Atlantia S.p.A., with registered office in Via A. Nibby, 20, 00161 Rome, in its capacity as data controller pursuant to article 13 and 14 of the Regulation (EU) 2016/679 – General Data Protection Regulation (the “Regulation”) provides you the information on the processing of personal data you supplied to the Company, also through credit Institutions and companies of Financial Intermediation, in relation to your status as a Shareholder and your participation in the General Meeting through the Appointed Representative.

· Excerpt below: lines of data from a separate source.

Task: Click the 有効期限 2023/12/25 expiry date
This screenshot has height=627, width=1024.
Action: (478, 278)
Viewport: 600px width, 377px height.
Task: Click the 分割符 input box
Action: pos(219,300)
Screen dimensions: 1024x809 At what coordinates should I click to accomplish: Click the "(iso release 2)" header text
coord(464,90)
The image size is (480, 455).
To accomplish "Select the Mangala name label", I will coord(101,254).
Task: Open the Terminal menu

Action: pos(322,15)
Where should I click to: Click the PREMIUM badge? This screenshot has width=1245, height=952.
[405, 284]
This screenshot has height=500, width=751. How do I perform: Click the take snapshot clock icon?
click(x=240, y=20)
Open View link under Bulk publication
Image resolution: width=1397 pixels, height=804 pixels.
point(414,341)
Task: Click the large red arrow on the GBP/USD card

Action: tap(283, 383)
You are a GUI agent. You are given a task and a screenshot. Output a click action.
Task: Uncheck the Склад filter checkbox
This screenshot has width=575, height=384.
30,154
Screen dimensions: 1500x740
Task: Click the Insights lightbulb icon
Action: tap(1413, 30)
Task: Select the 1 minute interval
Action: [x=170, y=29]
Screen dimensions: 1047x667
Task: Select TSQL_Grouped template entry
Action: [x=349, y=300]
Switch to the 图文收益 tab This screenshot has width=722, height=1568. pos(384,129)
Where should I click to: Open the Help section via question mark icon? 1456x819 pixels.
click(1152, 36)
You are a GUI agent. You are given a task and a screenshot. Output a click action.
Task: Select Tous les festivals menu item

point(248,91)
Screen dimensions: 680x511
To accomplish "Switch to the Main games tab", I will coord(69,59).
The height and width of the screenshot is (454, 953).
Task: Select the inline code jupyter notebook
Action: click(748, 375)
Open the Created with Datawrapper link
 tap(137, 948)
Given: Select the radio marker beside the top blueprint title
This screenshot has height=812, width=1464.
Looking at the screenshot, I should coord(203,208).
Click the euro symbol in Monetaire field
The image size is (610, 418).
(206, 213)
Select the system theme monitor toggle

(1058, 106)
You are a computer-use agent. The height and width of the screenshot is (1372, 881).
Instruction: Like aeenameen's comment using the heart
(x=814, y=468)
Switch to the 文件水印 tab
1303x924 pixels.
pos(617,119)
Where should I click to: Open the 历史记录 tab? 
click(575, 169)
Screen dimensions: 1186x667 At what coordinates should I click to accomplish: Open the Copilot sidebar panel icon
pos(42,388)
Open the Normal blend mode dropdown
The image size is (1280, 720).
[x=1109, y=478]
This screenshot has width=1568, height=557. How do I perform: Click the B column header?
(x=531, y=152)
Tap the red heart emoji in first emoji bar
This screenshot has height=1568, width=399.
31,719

Personal data and purposes of the processing
The personal data to be processed will be, among others, your first name, surname and address and they will be used for the purpose of managing relations with you as a Shareholder, including corporate and General Meeting fulfilling and, in particular, for the following purposes:
- updating of the Shareholders’ Ledger and activities related to your status as a Shareholder;
- updating the mailing list (name, address and any other contact details) in order to send corporate communications and documentation;
- registration for the attendance, also by proxy, at the General Meeting and to other corporate events, registration and recording of votes, statistics for the check of the shareholding base of the Company or participation in the Shareholders’ Meetings and other corporate events;
- fulfilling further obligations provided by law, regulations or EU legislation and, in any case, in relation to the obligations connected with your status as a Shareholder;
- enforcing or defending a right in court or in a preliminary phase to the judgment;
Under article 6, paragraph 1, letters b) and c) of the Regulation, your consent is not required since personal data are necessary for executing contractual and pre-contractual measures, as well as necessary for meeting a legal obligation to which Atlantia, in its capacity as controller, is bound.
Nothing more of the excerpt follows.